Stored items
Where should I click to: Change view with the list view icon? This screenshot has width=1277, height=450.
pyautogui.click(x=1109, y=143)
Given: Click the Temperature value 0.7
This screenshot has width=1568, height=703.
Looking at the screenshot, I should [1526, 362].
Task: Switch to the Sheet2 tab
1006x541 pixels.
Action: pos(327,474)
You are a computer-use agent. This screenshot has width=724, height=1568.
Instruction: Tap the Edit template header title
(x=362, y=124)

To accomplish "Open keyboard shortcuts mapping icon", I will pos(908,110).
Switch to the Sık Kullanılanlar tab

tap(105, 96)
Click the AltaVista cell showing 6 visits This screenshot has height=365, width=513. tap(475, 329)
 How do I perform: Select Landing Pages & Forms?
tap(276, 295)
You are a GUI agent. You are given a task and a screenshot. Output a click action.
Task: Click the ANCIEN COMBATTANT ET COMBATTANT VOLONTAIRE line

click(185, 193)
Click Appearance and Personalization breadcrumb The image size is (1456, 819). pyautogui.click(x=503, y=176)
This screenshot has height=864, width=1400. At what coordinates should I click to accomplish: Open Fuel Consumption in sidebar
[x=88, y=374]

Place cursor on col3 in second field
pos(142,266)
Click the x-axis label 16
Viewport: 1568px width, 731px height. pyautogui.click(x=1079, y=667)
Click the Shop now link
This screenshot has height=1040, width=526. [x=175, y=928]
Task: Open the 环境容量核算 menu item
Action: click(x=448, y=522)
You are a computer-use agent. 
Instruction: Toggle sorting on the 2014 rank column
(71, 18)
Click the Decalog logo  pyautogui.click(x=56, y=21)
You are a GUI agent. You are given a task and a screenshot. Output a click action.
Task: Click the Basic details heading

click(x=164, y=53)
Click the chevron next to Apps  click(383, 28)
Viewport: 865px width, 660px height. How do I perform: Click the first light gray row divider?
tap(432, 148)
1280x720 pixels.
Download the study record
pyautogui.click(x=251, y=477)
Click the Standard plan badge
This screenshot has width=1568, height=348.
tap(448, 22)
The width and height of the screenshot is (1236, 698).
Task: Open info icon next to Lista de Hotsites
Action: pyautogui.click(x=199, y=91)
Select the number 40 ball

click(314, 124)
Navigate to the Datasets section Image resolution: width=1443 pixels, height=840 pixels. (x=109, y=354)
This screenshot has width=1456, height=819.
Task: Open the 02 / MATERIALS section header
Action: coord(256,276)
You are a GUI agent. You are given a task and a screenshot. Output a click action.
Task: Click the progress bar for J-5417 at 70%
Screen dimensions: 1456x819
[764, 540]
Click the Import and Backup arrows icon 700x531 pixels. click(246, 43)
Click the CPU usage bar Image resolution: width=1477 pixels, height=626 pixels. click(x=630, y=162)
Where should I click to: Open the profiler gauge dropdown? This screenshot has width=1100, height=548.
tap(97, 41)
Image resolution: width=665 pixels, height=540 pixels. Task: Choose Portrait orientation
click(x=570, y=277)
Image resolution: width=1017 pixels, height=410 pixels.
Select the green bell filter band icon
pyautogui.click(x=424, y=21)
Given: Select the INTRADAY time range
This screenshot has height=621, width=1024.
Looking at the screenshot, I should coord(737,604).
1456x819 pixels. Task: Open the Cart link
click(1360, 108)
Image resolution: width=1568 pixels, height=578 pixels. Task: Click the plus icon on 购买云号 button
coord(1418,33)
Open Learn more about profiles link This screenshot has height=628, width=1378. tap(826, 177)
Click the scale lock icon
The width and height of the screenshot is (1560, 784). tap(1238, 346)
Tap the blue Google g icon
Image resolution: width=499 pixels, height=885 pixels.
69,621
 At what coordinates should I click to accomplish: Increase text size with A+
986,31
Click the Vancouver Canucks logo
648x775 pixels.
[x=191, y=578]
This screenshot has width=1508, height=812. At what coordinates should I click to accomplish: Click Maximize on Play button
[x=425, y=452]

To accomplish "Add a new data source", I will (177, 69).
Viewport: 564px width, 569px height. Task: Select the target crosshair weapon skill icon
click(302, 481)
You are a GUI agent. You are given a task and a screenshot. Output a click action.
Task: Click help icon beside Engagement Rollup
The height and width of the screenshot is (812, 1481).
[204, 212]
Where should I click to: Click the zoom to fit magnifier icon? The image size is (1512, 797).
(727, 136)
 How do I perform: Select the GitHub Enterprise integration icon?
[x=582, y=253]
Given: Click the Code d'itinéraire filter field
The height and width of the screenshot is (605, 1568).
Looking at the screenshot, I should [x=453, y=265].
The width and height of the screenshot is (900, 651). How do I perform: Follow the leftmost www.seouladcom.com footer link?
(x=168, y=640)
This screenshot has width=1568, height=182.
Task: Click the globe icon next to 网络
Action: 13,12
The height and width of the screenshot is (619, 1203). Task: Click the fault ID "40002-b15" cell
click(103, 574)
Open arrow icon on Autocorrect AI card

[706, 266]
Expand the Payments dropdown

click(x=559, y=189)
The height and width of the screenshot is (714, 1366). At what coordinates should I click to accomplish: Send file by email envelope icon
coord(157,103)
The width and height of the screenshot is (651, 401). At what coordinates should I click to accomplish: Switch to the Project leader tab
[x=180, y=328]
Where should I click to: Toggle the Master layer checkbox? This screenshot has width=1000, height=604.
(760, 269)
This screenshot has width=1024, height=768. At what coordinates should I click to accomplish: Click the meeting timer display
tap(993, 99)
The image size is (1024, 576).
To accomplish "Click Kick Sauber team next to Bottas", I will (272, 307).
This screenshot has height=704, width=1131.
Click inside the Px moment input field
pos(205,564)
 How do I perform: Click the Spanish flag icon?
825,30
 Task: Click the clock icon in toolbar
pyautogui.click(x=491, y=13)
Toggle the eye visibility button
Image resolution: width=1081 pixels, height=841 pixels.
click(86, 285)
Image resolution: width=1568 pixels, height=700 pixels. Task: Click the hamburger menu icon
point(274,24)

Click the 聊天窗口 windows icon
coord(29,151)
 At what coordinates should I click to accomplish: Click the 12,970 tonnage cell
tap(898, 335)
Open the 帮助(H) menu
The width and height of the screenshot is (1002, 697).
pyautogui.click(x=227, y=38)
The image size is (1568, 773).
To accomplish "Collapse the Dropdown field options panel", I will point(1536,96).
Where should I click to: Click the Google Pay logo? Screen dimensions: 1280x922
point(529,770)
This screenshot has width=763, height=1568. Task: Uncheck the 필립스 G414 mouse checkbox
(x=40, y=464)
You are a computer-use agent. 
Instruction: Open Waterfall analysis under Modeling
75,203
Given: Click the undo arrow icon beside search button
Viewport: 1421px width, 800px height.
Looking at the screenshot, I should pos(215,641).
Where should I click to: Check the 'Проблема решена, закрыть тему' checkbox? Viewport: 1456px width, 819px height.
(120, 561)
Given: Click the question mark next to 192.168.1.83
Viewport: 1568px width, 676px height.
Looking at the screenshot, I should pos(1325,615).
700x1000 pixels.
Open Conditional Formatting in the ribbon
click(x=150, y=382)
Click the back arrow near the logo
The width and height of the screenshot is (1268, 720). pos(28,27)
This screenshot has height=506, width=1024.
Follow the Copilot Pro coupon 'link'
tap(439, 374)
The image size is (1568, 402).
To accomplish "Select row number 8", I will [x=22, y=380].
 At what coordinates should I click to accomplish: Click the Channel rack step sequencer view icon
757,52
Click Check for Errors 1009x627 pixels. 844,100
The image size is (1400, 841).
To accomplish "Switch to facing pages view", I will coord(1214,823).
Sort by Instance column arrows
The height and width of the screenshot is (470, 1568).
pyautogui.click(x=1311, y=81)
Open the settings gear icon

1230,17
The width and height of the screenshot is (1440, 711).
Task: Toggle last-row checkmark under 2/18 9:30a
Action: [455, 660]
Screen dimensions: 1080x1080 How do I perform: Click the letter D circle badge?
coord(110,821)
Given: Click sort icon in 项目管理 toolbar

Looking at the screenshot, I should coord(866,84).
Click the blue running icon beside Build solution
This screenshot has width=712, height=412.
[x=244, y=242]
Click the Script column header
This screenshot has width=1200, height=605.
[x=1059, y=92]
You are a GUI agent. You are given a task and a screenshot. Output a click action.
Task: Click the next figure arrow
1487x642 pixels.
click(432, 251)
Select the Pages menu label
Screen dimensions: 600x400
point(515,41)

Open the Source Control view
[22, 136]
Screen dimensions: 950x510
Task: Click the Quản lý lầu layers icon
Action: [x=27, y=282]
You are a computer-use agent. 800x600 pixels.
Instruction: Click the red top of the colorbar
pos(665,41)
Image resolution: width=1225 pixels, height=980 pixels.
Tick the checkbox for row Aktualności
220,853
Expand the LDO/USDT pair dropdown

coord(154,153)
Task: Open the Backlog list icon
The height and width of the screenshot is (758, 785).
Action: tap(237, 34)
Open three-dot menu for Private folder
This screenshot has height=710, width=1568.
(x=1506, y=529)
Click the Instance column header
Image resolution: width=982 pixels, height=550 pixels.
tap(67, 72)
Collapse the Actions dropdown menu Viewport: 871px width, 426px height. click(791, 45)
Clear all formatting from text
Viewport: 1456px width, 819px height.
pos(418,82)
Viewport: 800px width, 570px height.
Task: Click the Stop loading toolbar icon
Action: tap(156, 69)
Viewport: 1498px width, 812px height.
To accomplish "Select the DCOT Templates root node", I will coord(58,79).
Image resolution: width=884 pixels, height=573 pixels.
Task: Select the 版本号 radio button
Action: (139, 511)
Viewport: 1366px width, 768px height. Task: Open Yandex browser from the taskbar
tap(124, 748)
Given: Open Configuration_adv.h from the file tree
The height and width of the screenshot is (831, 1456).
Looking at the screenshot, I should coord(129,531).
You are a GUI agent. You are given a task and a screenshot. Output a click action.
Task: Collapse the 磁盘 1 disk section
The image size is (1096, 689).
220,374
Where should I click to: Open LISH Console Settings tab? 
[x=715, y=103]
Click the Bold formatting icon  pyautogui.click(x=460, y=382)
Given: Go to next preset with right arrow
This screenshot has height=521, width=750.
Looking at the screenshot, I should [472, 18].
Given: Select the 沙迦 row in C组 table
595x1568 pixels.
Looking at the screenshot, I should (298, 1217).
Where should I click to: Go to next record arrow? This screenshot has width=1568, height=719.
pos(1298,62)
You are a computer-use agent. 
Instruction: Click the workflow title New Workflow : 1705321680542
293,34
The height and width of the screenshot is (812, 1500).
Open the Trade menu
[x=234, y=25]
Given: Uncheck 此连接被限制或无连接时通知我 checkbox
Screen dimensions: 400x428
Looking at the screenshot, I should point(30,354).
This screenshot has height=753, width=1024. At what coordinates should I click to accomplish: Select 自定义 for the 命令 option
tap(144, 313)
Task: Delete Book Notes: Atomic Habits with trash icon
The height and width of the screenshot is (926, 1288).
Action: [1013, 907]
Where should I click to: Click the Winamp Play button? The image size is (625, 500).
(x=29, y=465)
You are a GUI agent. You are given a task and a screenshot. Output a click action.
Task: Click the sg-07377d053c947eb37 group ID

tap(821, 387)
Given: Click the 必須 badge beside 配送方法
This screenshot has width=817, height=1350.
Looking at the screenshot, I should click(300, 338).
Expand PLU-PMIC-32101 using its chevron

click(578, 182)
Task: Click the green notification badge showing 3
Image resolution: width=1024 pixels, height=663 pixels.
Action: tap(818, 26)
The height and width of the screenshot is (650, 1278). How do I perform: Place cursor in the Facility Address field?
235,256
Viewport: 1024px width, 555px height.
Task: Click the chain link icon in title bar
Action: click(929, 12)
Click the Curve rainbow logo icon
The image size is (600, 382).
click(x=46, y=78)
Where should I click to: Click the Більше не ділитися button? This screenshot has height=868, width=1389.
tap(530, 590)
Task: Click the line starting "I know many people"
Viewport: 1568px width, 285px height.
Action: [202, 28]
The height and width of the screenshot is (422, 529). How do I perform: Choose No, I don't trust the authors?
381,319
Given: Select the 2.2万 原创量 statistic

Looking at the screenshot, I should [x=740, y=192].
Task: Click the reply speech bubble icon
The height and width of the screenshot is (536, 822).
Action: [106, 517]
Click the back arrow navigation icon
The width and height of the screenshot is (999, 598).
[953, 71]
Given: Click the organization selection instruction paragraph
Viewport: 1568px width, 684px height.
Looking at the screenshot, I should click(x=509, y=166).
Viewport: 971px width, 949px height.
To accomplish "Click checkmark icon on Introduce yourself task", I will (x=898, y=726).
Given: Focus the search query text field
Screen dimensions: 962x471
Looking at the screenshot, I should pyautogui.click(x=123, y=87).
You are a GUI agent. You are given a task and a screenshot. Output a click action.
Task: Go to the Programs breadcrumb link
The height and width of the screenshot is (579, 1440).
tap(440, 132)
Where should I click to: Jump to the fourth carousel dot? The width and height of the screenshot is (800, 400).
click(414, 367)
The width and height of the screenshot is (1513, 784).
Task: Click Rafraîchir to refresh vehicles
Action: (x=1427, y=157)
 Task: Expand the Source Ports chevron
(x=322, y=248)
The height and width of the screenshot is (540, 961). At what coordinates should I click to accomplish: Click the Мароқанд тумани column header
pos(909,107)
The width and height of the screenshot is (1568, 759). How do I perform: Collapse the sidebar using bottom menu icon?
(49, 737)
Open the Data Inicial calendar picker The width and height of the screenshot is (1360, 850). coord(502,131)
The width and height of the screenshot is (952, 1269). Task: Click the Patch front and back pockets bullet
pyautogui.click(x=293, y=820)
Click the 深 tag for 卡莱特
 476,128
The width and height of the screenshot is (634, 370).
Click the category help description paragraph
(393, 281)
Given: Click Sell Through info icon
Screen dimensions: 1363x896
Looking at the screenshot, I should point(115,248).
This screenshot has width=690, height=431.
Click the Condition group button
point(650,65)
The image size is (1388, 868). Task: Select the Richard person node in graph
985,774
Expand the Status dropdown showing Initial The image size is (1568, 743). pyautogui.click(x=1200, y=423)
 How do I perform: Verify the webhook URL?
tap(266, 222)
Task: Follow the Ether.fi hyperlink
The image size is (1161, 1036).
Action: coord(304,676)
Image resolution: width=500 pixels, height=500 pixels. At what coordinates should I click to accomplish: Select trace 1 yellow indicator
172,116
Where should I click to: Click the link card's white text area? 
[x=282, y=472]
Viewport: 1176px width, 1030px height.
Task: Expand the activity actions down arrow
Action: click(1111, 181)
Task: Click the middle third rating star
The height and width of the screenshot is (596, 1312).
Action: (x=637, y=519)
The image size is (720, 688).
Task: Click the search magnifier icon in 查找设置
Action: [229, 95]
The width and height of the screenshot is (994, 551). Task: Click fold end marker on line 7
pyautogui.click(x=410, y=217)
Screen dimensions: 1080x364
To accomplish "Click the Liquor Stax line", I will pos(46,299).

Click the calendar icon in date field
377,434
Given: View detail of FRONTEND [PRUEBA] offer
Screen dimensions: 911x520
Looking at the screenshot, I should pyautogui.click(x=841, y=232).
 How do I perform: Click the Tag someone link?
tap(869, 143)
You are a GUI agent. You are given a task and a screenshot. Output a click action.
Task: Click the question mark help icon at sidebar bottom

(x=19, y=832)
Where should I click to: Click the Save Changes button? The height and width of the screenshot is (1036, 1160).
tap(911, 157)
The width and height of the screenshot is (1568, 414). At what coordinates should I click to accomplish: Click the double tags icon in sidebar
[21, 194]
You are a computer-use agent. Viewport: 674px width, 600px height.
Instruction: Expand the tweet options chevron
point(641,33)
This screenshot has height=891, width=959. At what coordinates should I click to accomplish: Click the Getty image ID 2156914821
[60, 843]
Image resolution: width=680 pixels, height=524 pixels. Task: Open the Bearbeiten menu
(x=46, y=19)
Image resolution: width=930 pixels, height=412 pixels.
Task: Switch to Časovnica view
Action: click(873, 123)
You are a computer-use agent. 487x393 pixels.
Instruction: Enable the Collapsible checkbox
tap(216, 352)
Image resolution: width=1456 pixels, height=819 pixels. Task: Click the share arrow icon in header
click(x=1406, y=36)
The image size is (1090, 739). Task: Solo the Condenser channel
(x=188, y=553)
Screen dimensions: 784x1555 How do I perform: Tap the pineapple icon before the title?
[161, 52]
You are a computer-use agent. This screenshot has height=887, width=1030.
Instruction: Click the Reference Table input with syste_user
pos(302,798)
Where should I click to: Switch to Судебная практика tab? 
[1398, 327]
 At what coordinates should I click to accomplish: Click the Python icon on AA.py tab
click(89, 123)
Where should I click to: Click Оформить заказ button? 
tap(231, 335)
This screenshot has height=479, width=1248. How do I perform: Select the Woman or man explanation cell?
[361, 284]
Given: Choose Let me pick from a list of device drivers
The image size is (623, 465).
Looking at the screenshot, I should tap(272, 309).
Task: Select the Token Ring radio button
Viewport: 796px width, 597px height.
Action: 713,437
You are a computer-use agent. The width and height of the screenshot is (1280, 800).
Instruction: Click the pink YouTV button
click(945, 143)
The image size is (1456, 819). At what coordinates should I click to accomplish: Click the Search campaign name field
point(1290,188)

▶ **Short exercise**
Transcribe the lines above without any changes, starting with the line containing "Given: Choose Let" and ending with the line containing "click(945, 143)", both included.

▶ **Written solution**
Given: Choose Let me pick from a list of device drivers
The image size is (623, 465).
Looking at the screenshot, I should tap(272, 309).
Task: Select the Token Ring radio button
Viewport: 796px width, 597px height.
Action: 713,437
You are a computer-use agent. The width and height of the screenshot is (1280, 800).
Instruction: Click the pink YouTV button
click(945, 143)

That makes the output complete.